最近どういうわけか、人間関係の話が多い。会社の中で上司とだったり、夫婦だったり、子供との会話など話題は尽きない。常連さんから、「先生、人間関係で何か患者を診ていて、感じることはありますか?」と聞かれたので、少し話をしてみたい。

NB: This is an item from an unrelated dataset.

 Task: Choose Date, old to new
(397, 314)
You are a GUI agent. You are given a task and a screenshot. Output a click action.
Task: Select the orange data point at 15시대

まず第1は夫婦の場合、ご主人が奥様の髪型に関して、「ボブが僕は好きだなぁ」と言ったときに、奥様が、「え、ボブ、私はロングが似合うの。ショートなんか嫌い。あなたに髪型を言われたくない。」と返事したら、ご主人はその後、奥様の髪型に関して何も言わなくなってしまうだろう。しかしその時奥様が、「ボブ?やったことないけど、あなたがそういうなら1度ぐらいはやってみようかなぁ。」と言ったら、ご主人は喜び、嬉しくなって翌日ケーキか花を買ってくるのではないだろうか。実際にショートのボブにしたかではなく、「僕の意見を受け入れてくれた」事に喜ぶのではないだろうか。では逆に奥様が、「今度の休みにはフレンチが食べたい。」と言ってご主人が、「冗談じゃない。どけだけ俺が忙しいかわかっているだろう。子供か友達と行ってくれ。」と言われれば、今後そういうお願いをしなくなるのではないだろうか。しかしご主人が、「フレンチが、来週は難しいけど次の休みなら行けそう。予約しておくね。」と言えば、奥様は楽しみにしていいコミニュケーションが取れるのではないだろうか。結局相手が何か言って、ピシャッと叩くのではなく、まず「そうね」と受け入れて、そのあと、「○○があるからすぐには難しいから、じゃ今度」となれば丸く収まる。当院の常連さんの中にも、子供が育ったあと、「あの旦那とは別居」と言っている方は多いが、話を聞くとどうもお互い、ピシャッとやってやり返しているようである。これでは人間関係が崩れてしまう。例えば私の仕事の場合、難病の人が来て、「え、うちが5件目、よそで断られた。そんなのうちで治るわけないでしょう。うちではなくてもっとよそを探して。」と言えば、患者は「2度とこんな所に来るか」となるだろうが、「今まで何件も回ってうちでどこまでできるかわかりませんが、全力を尽くします。いい結果が出なければ必ずもっといいところを紹介します。」と言えば、「ではお願いします」となるだろう。いかなる場合でもまず、「はい」と受け入れ、そこから問題が出れば、「やってみたらこうなった、どうしよう」なら、人は理解してくれる。しかしやる前から、「そんなの無理」と言ってしまえばそれで終わり。そんな話を常連さんにしたら、「成程!!」と言っていた。